TEXTO =
▬▬▬

September 9, 2020

A dissincronia entre pensar e entender

Uma coisa que é desagradável na leitura é quando você lê algo e você sente que existe algum entendimento acontecendo ao longo da leitura, apenas não é o seu entendimento. É como se apesar de ser você quem lê quem entende ali é outro (ou seja, para você aparece apenas [há algo]).

O inverso disso, talvez a boa leitura, seria aquela em que o conceito se lê a si mesmo, se desenvolve de maneira impessoal, mas quem compreende e entende esse movimento é você. Ou seja, o sujeito em questão é o conceito e você apenas é o receptáculo da compreensão.

Nesse caso o conceito não se fecha. Ele permanece em aberto e talvez essa seja uma das explicações para a tal da >inesgotabilidade< de certos temas. Inesgotáveis pois leitura e compreensão estariam distanciados, ocorrendo em dois elementos diferentes.

September 8, 2020

A importância do distanciamento irônico diante de doutrinas filosóficas

Tou lendo um texto aqui e percebendo que o problema desse texto é que não tem um distanciamento irônico entre a reconstrução dos argumentos históricos no texto e a posição do autor. É como se o autor que está fazendo essa reconstrução >acreditasse< no texto de modo imediato.

▬▬▬

TAREFAS =
1 > Com base no texto, explique por que certos temas seriam inesgotáveis, em uma a três frases.
2 > Atualize tudo o que vai desde "A dissincronia entre" até "dois elementos diferentes." no texto, pondo "recipiente" no lugar de "receptáculo".
Os dados são um material à parte, sem relação com o texto.

Dados para localizar palavras e elementos =
▬▬▬

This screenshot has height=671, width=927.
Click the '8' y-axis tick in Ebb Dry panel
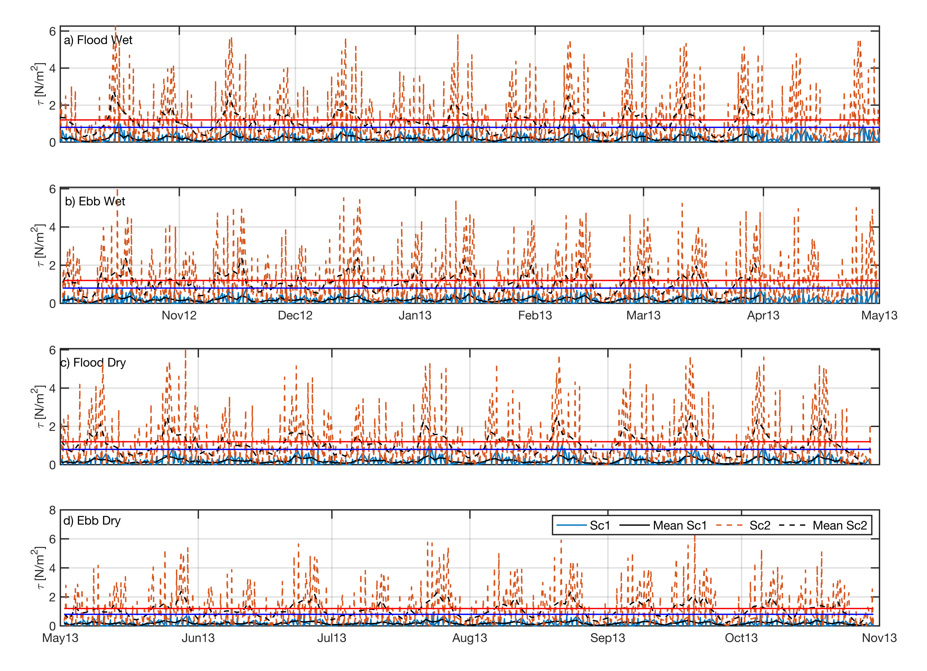coord(52,510)
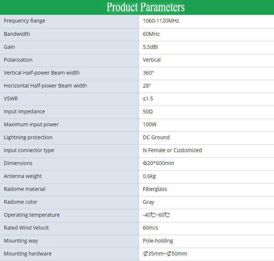Click the Vertical polarization value
274x261 pixels.
(x=152, y=60)
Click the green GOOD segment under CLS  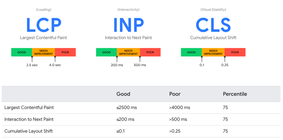pos(191,52)
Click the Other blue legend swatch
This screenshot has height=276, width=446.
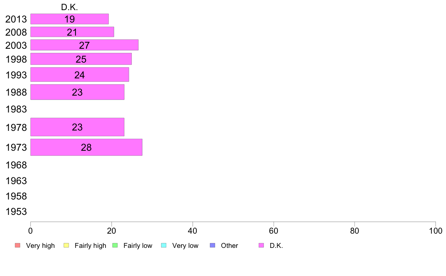(x=212, y=245)
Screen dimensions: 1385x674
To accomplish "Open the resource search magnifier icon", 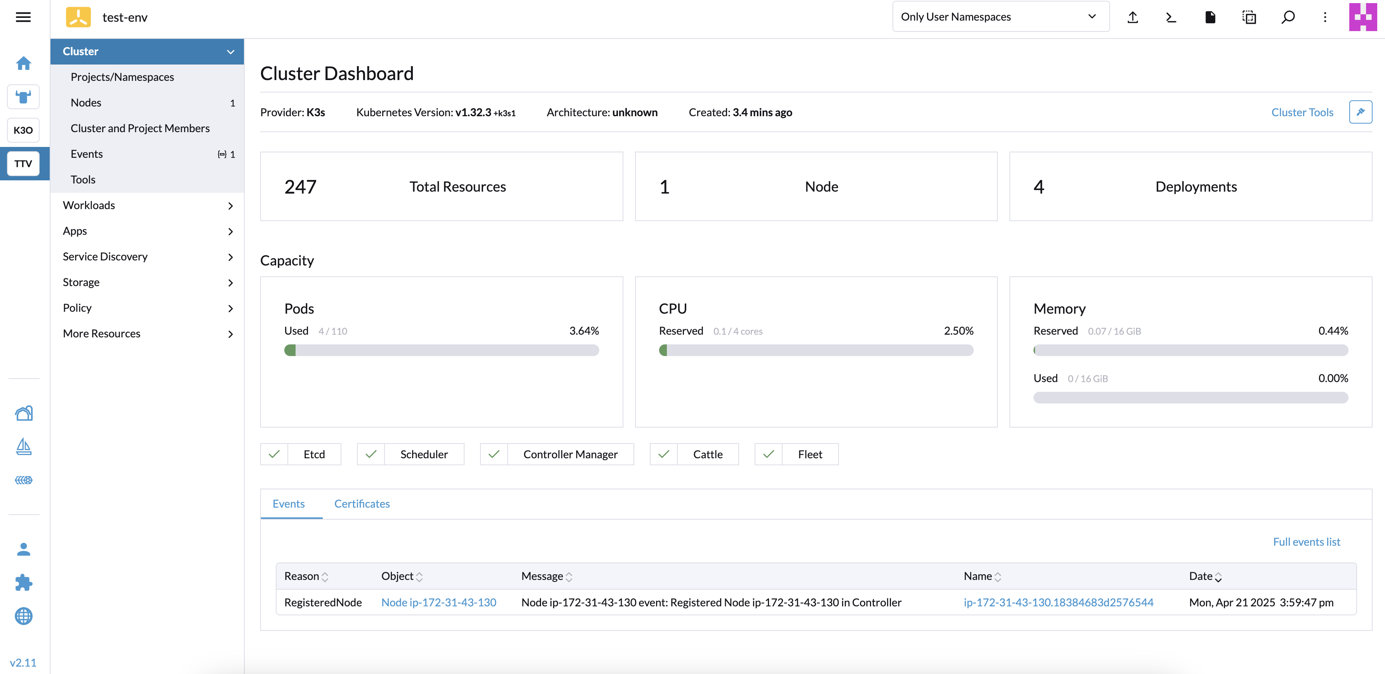I will pos(1288,17).
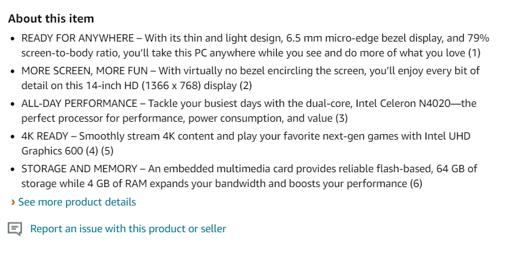
Task: Click footnote marker (6) after performance
Action: (416, 184)
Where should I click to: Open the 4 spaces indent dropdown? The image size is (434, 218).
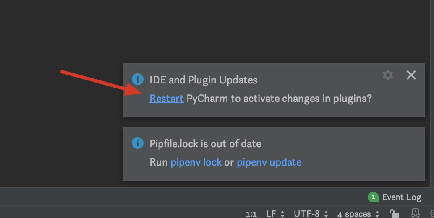(358, 214)
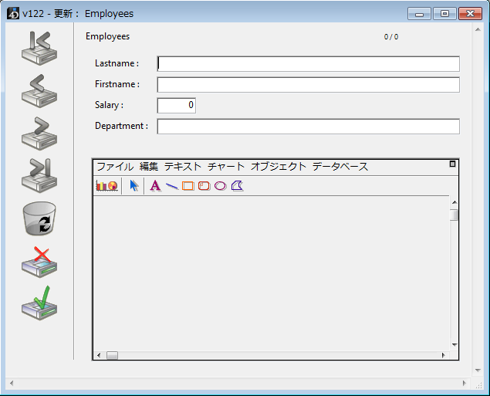Click the Lastname input field
This screenshot has height=396, width=490.
[x=308, y=64]
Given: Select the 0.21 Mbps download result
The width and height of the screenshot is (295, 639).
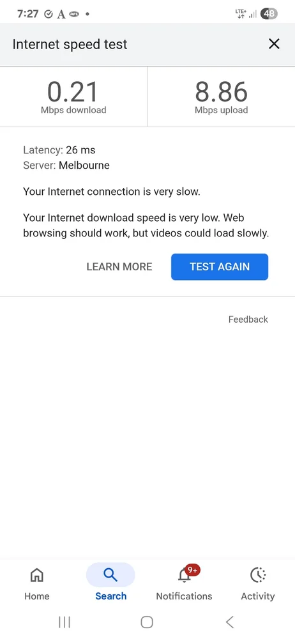Looking at the screenshot, I should click(x=73, y=97).
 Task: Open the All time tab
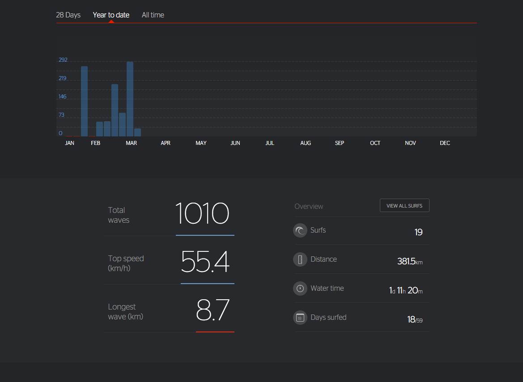click(x=153, y=15)
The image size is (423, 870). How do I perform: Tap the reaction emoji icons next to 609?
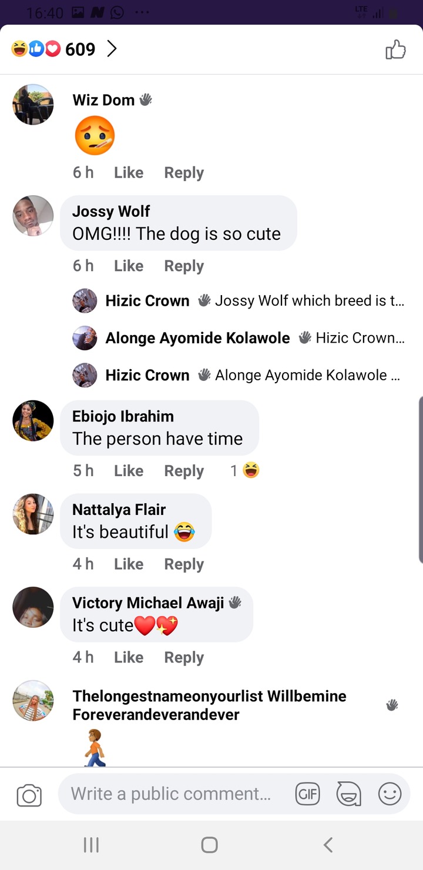point(36,49)
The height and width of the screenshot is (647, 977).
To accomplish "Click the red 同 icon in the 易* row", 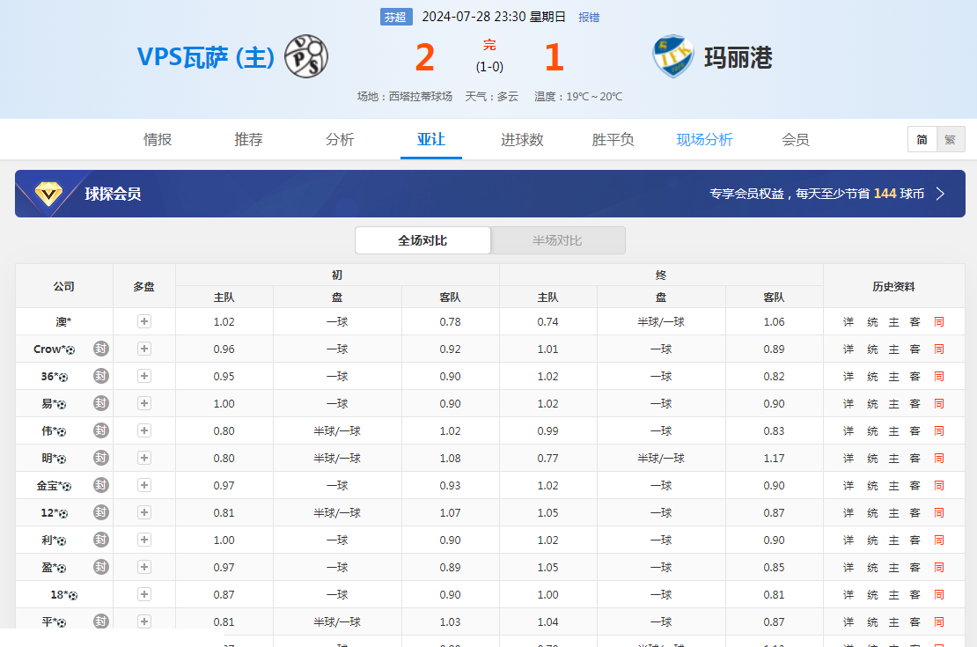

▬▬▬

RESPOSTAS FINAIS =
1 > Na boa leitura, o conceito não se fecha e permanece em aberto. Talvez seja essa uma das explicações para a inesgotabilidade de certos temas: leitura e compreensão estariam distanciadas, ocorrendo em dois elementos diferentes.

2 >
A dissincronia entre pensar e entender

Uma coisa que é desagradável na leitura é quando você lê algo e você sente que existe algum entendimento acontecendo ao longo da leitura, apenas não é o seu entendimento. É como se apesar de ser você quem lê quem entende ali é outro (ou seja, para você aparece apenas [há algo]).

O inverso disso, talvez a boa leitura, seria aquela em que o conceito se lê a si mesmo, se desenvolve de maneira impessoal, mas quem compreende e entende esse movimento é você. Ou seja, o sujeito em questão é o conceito e você apenas é o recipiente da compreensão.

Nesse caso o conceito não se fecha. Ele permanece em aberto e talvez essa seja uma das explicações para a tal da >inesgotabilidade< de certos temas. Inesgotáveis pois leitura e compreensão estariam distanciados, ocorrendo em dois elementos diferentes.